Assigned task A → In the provenance post, which group is drafting the recommendation that the more complex, standoff markup is meant to follow?
Assigned task B → Copy from the provenance post the part that opens with the words containing "description" and closes with "of ITS tags.".
Assigned task C → Pick up the provenance post where it stops and keep writing.

Exercise passage →
Content starts

- From: Dave Lewis <dave.lewis@cs.tcd.ie>
- Date: Thu, 28 Jun 2012 13:46:50 +0100
- To: Multilingual Web LT Public List <public-multilingualweb-lt@w3.org>
- Message-ID: <4FEC523A.2010406@cs.tcd.ie>
Hi all,
We have merged the discussions on the provenance and agent related data
categories under this issue.
description
----------------
In general provenance related to the logging of processes or activities
that have been performed on content that is the subject of ITS tags.
Provenance data recorded for a specific process performed could include:
the person or software involved in the process; the time over which the
process occurred and any process-specific attributes.
The level and granularity of detail recorded depends on the use case of
those interested in collecting and analysing provenance data. This could
span from basic translation workflow monitoring, through details needed
for end-to-end internationalization and localization process
optimization to using translation and QA provenance to guide the
collection of parallel text for MT training.
To keep the requirements on ITS data categories simple the suggested
data categories essentially support two levels of provenance tracking:
i) simple in-document identification of agents for common tasks
ii) a link to more complex, standoff markup conforming to the
recommendation being drafted by the W3C PROV group
Provenance data categories can be applied to whole document or to
individual elements. Its nature means, however, it may often be needed
to record provenance detail for individual elements, since process
analysts often need to correlate differences in process to differences
in process outcomes, e.g.translation style variations. The data category
must therefore be able to assign more than one provenance record to an
element.
Some provenance information in the ITS2.0 requirements
'author' agent, as proposed in:
http://www.w3.org/TR/2012/WD-its2req-20120524/#author overlaps with
dc:author or dc:creator, so I suggest we do *not* address source content
authorship agent in ITS2.0
quality profile and error: though this doesn't impact the provenance
data categories proposed here, but may represent some redundancy in ITS
data categories - to be resolved under ACTION-113. Will pursue this
separate to this mail.
As a consequence, the following data categories are proposed here for
discussion.
*For simple agent provenance:*
-----------------------------------------
The data category only records the agent involved for a specific
process. Two have been suggested one for translation and one for
translation revision. I propose we specify these as:
*translation agent *expressed as one of:
* its-translaton-agent: value is a string giving the name of the
translation agent or
* its-translation-agent-ref: value a URI representing the translation
agent
*translation revision agent *expressed as one of:
* its-trans-revision-agent: value is a string giving the name of the
translation revision agent, or
* its-trans-revision-agent-ref: value a URI representing the
translation revision agent
This definition says nothing about the values used for the agent names,
it could be very generic, e.g. type level such as 'smt' or more specific
'moses v1.2 trained on legal bi-text'. My view is that provenance
granularity and data values are specific to individual organization and
service provision contracts, so this may be the best approach.

Content ends

Information provided →
Content starts

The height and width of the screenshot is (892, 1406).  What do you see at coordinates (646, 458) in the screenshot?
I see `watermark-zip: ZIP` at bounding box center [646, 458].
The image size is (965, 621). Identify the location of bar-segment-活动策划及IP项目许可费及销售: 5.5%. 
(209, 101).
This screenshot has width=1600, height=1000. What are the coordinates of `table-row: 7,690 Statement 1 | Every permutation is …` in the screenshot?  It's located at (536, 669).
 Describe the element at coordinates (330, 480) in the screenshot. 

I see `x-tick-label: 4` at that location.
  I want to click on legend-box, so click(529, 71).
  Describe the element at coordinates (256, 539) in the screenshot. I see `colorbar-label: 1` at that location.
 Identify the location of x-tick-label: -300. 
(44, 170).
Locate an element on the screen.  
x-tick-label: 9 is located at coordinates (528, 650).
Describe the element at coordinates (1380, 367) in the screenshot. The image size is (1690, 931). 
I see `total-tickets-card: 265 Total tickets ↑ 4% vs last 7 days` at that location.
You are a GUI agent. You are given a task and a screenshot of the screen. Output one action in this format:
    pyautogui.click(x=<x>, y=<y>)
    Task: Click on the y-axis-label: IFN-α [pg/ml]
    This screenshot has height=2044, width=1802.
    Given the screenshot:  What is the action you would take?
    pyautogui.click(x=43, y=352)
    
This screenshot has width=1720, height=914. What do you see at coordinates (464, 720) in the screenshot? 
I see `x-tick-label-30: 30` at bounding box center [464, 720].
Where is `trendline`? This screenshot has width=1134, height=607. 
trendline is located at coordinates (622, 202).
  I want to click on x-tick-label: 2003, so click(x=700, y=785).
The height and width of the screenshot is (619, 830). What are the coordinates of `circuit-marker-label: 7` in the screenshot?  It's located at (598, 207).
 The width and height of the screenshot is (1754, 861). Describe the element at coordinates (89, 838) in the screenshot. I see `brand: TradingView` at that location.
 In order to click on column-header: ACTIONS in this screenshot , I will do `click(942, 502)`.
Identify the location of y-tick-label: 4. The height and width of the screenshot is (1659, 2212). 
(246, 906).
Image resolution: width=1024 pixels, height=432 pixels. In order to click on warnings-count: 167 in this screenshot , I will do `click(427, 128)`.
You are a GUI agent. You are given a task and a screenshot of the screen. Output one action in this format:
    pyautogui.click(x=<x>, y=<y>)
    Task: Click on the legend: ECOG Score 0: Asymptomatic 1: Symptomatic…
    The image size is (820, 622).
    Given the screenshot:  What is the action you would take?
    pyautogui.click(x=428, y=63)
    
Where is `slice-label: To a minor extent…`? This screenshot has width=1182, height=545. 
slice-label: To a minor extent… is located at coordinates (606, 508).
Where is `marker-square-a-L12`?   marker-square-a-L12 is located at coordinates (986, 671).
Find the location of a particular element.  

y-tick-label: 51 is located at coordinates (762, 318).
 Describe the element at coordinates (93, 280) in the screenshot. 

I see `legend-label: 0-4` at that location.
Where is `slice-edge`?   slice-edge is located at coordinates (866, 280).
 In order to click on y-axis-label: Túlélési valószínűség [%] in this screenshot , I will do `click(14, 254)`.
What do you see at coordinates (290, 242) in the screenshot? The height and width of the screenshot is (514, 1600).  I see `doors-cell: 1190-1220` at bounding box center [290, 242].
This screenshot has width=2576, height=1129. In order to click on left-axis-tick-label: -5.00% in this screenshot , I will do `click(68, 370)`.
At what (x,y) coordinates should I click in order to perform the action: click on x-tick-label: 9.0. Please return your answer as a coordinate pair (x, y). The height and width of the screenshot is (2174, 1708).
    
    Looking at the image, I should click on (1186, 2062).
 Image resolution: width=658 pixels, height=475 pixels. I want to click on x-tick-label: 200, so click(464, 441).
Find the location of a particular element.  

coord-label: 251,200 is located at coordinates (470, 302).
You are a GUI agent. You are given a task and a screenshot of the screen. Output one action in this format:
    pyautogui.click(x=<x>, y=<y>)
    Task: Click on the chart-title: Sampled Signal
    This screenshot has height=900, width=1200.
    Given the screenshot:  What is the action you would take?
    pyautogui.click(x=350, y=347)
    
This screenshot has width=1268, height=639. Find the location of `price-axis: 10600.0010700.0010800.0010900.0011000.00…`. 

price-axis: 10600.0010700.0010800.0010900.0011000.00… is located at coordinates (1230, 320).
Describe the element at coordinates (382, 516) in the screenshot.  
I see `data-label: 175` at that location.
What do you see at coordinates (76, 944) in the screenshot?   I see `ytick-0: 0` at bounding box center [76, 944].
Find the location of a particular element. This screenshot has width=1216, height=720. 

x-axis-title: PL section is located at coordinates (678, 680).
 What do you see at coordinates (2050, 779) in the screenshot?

Content ends

Answer section A → The W3C PROV group.

Answer section B →
description
----------------
In general provenance related to the logging of processes or activities
that have been performed on content that is the subject of ITS tags.

Answer section C →
Question: Is it sufficiently useful therefore to leave the agent values
to be user defined?
Another question is whether we want to be able to point to an agent name
within the document, similar to 'locNotePointer' ?
*standoff provenance*
-----------------------------
this was discussed in the Dublin workshop, see:
http://www.w3.org/International/multilingualweb/lt/wiki/images/8/85/LEWIS-DAVE_2012-06-13.pdf
Since then we have confirmed that the W3C PROV group is far enough
advanced that it is safe to reference their standard. I have also been
in contact with them about how to reference provenance records, and this
indicates that we need only one URI to reference any record, not
separate document and element reference as I proposed in Dublin.
I therefore propose the following data category for this:
*its-prov-ref*: the value of which is a URL pointing to an entity record
conforming to the W3C PROV specification. The document or element to
which this attribute applies should correspond to the resource that the
provenance entity record represents.
There are several different configurations of how to deal with:
* multiple provenance records for a document or element
* recording provenance records for document parts without a reference
* managing the relationship between document level and element or
fragment level provenance records
However, i think these can all be addressed by PROV usage profiles, and
therefore can be recorded as non-normative best practice in relation to
ITS2.0 rather than having to be supported in the normative ITS2.0 spec.
Does anyone have any queries or questions about this approach.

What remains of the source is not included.